--- PAGINA ---
Matteotti è un martire della libertà; se il suo, a prima vista, può sembrare un sacrificio inutile: le sue ultime parole, rivolte a De Gasperi dopo il discorso alla Camera (andrebbe studiato nelle scuole) sono: «E allora preparatemi un bell’elogio funebre!»; quello del 30 maggio ‘24 è un atto estremo, lungimirante che smaschera la menzogna del potere, svela il vero volto del fascismo. Dopo morto è spettatore di una partita impari e obliqua in cui le opposizioni plaudenti al suo discorso, soccombono miseramente a causa della loro incapacità di leggere il momento storico; Mussolini trionfa perché cinico e risoluto ad approfittare delle impreviste, confuse, grottesche conseguenze (i mandanti che fanno arrestare i mandatari) del delitto da lui suggerito.
Il discorso del 3 Gennaio del 1925 è perfetta lente di ingrandimento per leggere l’efferato crimine di sei mesi prima: compiuto da un gruppo di balordi, criminali di stato capeggiati da Amerigo Dumini al libro paga di Cesare Rossi e Giovanni Marinelli. Scarto questo che è presentato al termine del primo sommario sulle testate dei quotidiani dell’ 11 giugno 1924: un cambiamento sonoro, che da marziale si fa minaccioso, la macchina da presa inquadra il corsivo (non firmato) dello stesso Mussolini dal titolo “Krilenko Matteotti”. In cui è contenuta la famosa frase sotto forma di messaggio in codice (suggerisce la necessità del delitto): “L’On. Matteotti ha tenuto un discorso mostruosamente provocatorio che meriterebbe qualcosa di ben più tangibile dell’epiteto di masnada lanciato dall’On. Giunta”.

--- Parte di un file di dati ---
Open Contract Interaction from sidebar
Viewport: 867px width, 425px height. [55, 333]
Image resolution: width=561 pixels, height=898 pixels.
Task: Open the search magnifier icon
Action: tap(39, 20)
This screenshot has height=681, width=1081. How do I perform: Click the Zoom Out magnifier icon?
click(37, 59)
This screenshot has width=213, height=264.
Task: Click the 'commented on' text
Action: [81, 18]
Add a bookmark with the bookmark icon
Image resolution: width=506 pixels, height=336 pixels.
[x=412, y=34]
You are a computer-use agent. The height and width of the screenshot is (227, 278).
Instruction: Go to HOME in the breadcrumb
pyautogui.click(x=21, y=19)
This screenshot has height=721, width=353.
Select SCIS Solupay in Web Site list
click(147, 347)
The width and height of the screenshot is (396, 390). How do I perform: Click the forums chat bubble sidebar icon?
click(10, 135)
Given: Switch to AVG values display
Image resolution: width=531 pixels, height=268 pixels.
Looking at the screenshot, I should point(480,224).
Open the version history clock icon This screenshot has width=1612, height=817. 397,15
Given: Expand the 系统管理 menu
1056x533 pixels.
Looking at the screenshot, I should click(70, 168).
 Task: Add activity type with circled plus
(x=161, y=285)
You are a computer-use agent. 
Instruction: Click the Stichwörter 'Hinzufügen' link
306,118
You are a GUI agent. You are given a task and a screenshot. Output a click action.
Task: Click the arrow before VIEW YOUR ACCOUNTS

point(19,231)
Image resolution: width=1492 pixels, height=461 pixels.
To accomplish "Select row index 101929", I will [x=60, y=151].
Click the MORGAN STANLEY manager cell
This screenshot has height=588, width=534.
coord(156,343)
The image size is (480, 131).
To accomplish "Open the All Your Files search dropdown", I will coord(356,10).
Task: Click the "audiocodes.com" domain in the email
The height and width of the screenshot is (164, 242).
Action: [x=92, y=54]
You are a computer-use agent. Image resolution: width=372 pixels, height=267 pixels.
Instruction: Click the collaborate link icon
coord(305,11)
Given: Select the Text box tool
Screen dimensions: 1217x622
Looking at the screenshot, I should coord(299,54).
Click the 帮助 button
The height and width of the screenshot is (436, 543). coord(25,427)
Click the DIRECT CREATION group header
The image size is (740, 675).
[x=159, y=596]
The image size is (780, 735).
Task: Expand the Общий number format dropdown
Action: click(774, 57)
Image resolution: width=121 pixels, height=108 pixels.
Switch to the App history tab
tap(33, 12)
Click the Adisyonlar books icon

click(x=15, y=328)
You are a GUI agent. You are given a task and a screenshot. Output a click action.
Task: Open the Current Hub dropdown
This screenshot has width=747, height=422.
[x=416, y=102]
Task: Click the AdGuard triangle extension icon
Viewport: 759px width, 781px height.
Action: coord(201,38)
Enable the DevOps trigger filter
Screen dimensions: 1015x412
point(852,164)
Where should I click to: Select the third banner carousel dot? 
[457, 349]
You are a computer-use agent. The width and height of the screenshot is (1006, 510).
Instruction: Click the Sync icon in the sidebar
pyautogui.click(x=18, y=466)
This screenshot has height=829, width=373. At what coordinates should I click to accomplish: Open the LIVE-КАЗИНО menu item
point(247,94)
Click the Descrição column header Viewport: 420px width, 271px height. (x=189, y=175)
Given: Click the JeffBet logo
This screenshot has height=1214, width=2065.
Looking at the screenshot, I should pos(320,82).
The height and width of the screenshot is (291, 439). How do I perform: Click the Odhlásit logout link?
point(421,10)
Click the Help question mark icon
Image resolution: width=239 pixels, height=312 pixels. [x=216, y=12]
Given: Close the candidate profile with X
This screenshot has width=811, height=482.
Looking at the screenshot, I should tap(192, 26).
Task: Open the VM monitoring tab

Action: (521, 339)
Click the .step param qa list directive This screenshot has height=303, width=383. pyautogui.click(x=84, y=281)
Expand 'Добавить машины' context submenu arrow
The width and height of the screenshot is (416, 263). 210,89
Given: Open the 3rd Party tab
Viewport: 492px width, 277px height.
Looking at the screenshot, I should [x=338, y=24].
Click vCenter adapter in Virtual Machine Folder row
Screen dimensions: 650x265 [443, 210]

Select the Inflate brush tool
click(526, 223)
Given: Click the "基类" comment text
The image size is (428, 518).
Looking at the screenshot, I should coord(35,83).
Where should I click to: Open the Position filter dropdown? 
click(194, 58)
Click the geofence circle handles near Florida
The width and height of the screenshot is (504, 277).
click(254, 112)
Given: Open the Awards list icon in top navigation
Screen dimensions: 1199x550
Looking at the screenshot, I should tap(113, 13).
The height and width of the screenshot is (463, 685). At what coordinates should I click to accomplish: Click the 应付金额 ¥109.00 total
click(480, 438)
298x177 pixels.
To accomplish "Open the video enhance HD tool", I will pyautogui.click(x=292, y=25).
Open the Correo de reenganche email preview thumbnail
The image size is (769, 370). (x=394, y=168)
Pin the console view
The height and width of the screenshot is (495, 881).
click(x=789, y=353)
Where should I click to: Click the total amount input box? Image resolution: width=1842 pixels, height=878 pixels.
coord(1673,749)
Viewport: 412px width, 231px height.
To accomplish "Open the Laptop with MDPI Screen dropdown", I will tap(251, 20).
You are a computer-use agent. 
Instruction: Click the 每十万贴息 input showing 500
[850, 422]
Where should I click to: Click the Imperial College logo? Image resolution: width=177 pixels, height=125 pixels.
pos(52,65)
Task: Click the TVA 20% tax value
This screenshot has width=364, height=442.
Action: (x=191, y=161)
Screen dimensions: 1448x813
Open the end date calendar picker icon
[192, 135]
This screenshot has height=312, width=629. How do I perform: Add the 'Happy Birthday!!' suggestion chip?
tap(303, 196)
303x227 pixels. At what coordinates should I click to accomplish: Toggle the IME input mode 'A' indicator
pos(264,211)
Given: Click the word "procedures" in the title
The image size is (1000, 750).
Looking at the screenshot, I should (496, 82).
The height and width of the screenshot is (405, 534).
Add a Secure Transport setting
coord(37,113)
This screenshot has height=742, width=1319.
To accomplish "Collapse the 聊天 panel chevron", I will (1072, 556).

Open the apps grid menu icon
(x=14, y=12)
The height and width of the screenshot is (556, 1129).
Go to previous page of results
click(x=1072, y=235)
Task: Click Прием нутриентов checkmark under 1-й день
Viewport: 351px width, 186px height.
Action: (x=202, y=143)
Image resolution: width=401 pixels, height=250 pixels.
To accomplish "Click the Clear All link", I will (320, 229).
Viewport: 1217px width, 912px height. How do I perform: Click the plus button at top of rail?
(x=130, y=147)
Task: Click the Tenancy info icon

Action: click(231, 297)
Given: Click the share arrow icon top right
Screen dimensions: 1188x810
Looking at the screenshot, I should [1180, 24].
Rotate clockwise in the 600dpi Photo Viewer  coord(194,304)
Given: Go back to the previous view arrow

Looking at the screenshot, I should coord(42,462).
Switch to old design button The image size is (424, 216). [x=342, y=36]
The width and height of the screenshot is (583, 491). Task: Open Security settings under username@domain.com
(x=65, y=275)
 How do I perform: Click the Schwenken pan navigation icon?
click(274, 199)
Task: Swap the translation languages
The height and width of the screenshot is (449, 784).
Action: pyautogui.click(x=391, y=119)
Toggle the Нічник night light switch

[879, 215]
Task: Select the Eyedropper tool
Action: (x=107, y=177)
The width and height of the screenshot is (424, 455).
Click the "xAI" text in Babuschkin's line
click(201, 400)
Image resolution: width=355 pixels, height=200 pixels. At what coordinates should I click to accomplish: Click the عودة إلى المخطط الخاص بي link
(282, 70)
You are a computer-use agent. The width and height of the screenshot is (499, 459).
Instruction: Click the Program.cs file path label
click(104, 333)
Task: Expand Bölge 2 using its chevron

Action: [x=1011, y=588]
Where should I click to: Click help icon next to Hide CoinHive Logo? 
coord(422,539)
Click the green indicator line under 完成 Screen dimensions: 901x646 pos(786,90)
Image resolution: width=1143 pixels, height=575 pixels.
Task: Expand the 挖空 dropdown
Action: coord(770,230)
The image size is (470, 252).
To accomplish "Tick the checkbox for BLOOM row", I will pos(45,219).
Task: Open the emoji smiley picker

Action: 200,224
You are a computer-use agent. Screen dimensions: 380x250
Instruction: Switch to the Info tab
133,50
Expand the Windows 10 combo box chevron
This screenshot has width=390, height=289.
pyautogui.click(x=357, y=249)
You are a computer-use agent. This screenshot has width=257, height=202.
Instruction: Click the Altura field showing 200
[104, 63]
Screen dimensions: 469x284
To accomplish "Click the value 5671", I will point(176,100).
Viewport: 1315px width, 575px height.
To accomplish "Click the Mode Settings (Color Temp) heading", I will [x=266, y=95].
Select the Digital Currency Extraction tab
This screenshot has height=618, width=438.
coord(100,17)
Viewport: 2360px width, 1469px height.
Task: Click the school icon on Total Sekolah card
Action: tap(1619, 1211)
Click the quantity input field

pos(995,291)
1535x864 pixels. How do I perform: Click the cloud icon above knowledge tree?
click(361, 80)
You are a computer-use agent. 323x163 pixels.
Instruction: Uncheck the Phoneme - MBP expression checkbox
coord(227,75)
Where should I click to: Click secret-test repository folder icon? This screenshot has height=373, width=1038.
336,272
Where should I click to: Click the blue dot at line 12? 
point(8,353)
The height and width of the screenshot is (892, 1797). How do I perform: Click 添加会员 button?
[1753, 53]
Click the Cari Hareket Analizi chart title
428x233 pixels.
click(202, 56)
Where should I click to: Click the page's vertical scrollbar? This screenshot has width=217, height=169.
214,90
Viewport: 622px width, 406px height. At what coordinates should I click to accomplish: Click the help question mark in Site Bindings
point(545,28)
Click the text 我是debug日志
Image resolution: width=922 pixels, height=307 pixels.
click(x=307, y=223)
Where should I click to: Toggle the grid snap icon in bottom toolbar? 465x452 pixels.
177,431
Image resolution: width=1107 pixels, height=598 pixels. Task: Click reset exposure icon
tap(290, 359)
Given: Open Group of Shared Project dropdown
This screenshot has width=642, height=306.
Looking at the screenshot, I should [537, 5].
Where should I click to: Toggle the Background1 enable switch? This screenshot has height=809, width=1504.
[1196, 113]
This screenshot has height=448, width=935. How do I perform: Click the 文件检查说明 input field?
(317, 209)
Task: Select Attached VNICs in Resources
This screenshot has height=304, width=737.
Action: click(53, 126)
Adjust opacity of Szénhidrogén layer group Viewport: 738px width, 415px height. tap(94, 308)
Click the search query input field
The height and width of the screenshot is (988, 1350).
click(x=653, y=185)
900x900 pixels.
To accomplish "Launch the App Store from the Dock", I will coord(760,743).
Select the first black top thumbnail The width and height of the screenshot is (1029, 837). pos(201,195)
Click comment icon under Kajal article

--- COMPITI DA SVOLGERE ---
(a) Nel testo su Matteotti, riformuli in forma più concisa il paragrafo che inizia con «Matteotti è un martire della libertà», conservandone i fatti principali.
(b) Risponda alle seguenti domande sul testo su Matteotti:
(i) A chi rivolse Matteotti le sue ultime parole dopo il discorso alla Camera?
(ii) Chi capeggiava il gruppo che compì il delitto?
(iii) Quale titolo aveva il corsivo non firmato di Mussolini?

--- RISPOSTE ---
(a) Matteotti è un martire della libertà. Dopo il discorso alla Camera rivolse a De Gasperi le sue ultime parole: «E allora preparatemi un bell'elogio funebre!». Il discorso del 30 maggio 1924 fu un atto estremo e lungimirante, che smascherò la menzogna del potere e svelò il vero volto del fascismo. Dopo la sua morte le opposizioni, che avevano applaudito il suo discorso, soccombettero perché incapaci di leggere il momento storico. Mussolini trionfò perché cinico e risoluto nello sfruttare le conseguenze impreviste e grottesche del delitto da lui suggerito, come l'arresto degli esecutori voluto dai mandanti.

(b)
(i) A De Gasperi.
(ii) Amerigo Dumini.
(iii) "Krilenko Matteotti".